Classes from Everywhere
Organized by language, this site lists universities that offer Open Courseware similar to MIT's program. Notre Dame, Michigan, even Oxford's Mathematical Institute let you learn, self-paced, without cost.

Teach Engineering
Standards-based engineering lessons and activities, searchable and sortable by age and discipline. Great for encouraging students to think and collaborate, with lists of materials needed and how long activities should take.

Alcumus
The Art of Problem Solving's free, challenging and slightly addictive math tutorial. What I like about this site is that you sign up and are given a math problem to solve. If you get it right, the program bumps you up to harder problems. Get it wrong, and you'll work through more problems until you understand the basics. You score points and can compete, see your rankings, and if a whole class does it the teacher can view class stats. Many math disciplines treat subjects like silos, going deep into algebra or geometry but never mixing the two. An engineer might have an issue that requires algebra, geometry, logic and be open-ended; Alcumus comes up with problems that (in my opinion) more closely simulate the real world.

Engineering.com
I've spent my share of time playing pointless but fun online games. This link gets you to more point-full games that integrate physics concepts, mechanical knowledge, and oh, by the way, are just as easy to fritter away time on. The only difference is that you'll be sharpening your mind.

Amazing lectures from TED
I've so enjoyed learning obscure, wonderful things from TED, a nonprofit that has as its goal sharing ideas. They invite speakers who are inspiring, strange and informative. In the last few days I've watched the world-champion whistler, learned about bioluminescence and saw a mathemagician.

That's probably enough for now. I've got tons more, if anyone wants particular help finding math vs. engineering vs. something else, let me know!

Wednesday, March 2, 2011

Designing Packaging

Test your packaging acumen - out of these solid shapes, given a volume of 12 ounces, which would use the least packaging?
Yesterday I gave the class a taste of packaging engineering. It made sense since we just finished a materials science unit with a focus on properties - the kind of stuff that wraps and protects the things we buy and use is vital!

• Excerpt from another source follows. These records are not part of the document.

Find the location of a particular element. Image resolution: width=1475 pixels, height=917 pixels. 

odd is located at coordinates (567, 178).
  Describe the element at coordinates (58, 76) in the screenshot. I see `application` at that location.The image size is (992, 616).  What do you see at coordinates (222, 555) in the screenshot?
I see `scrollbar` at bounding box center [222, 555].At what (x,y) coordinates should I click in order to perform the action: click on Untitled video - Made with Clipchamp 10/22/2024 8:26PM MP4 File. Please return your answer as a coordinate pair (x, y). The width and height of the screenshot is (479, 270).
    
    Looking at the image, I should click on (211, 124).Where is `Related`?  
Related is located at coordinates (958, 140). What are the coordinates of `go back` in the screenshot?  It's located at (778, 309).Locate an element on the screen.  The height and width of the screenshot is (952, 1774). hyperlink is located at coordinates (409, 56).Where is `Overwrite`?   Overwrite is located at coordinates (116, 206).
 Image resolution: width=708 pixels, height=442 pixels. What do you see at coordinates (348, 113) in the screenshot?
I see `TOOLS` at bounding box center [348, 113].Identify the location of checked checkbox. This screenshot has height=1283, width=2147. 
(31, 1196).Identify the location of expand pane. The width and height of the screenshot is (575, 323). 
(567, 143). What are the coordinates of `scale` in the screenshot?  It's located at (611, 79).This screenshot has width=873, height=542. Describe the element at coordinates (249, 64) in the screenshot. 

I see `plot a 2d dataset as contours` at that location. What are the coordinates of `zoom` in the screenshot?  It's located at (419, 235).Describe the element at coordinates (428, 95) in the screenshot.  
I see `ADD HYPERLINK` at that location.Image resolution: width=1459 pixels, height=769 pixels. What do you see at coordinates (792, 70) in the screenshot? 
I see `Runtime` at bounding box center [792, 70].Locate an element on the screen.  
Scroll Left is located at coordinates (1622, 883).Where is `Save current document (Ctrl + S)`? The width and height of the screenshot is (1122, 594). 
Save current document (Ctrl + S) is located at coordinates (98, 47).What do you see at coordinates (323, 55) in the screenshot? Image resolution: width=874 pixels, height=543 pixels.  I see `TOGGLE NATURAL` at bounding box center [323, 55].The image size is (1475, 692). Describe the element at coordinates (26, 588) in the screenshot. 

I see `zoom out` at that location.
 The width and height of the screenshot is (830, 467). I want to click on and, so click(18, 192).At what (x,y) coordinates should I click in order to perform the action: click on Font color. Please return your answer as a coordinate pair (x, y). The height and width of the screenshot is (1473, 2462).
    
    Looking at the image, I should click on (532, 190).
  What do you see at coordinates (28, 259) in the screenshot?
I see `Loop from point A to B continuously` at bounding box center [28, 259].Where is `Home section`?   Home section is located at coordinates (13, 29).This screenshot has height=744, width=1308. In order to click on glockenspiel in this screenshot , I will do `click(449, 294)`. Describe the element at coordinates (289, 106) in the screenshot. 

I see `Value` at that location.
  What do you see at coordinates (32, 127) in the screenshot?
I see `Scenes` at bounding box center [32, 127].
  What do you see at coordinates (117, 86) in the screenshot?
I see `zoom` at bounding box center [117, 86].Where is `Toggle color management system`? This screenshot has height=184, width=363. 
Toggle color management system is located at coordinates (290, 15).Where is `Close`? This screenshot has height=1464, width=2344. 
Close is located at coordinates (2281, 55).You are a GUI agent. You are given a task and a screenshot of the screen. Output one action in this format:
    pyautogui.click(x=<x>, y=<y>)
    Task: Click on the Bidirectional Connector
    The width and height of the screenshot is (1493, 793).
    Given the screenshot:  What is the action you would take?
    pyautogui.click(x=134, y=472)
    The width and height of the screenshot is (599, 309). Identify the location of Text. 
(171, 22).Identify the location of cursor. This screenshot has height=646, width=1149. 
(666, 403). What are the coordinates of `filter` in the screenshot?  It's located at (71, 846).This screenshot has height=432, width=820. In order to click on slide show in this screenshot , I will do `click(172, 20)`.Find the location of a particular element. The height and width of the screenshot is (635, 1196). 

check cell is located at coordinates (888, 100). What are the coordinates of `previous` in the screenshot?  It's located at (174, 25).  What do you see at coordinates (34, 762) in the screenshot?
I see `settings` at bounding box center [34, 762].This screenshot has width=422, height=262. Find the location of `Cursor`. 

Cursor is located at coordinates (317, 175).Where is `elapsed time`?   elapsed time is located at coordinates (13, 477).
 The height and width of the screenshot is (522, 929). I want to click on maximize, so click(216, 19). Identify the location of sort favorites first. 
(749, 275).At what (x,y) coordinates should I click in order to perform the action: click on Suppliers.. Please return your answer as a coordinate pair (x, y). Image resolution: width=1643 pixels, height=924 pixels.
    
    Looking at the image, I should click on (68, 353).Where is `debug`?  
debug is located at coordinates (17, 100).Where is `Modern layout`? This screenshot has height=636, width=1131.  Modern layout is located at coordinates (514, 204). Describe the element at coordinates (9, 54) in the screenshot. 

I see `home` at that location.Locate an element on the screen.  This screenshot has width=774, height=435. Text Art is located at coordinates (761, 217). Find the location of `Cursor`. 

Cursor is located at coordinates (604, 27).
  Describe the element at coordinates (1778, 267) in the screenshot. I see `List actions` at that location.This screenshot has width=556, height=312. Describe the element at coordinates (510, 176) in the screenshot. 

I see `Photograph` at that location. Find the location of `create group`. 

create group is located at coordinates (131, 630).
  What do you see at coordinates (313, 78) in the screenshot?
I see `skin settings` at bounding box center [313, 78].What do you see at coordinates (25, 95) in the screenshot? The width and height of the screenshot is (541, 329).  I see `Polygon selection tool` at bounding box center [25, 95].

Packaging engineers must be able to successfully integrate industrial or chemical engineering and work with a team of marketers, designers and financial types. Choosing the proper material, labeling it with the right colors, transporting it safely, while protecting the food or consumer goods inside is a complex task.

Take fast-food soda cups for instance. I'm a forgetful type, so when I've got that large drink of lemonade in my cupholder I'll often leave it there for, um, let's say a few days. The same cup that nicely brought lovely cold lemonade to my lips has, after 72 hours or so, begun leaking out of the bottom seam and depositing unlovely sticky lemon syrup in my cupholder. Why didn't the quick serve eatery make a better takeaway cup? Why not plastic instead of waxy paper?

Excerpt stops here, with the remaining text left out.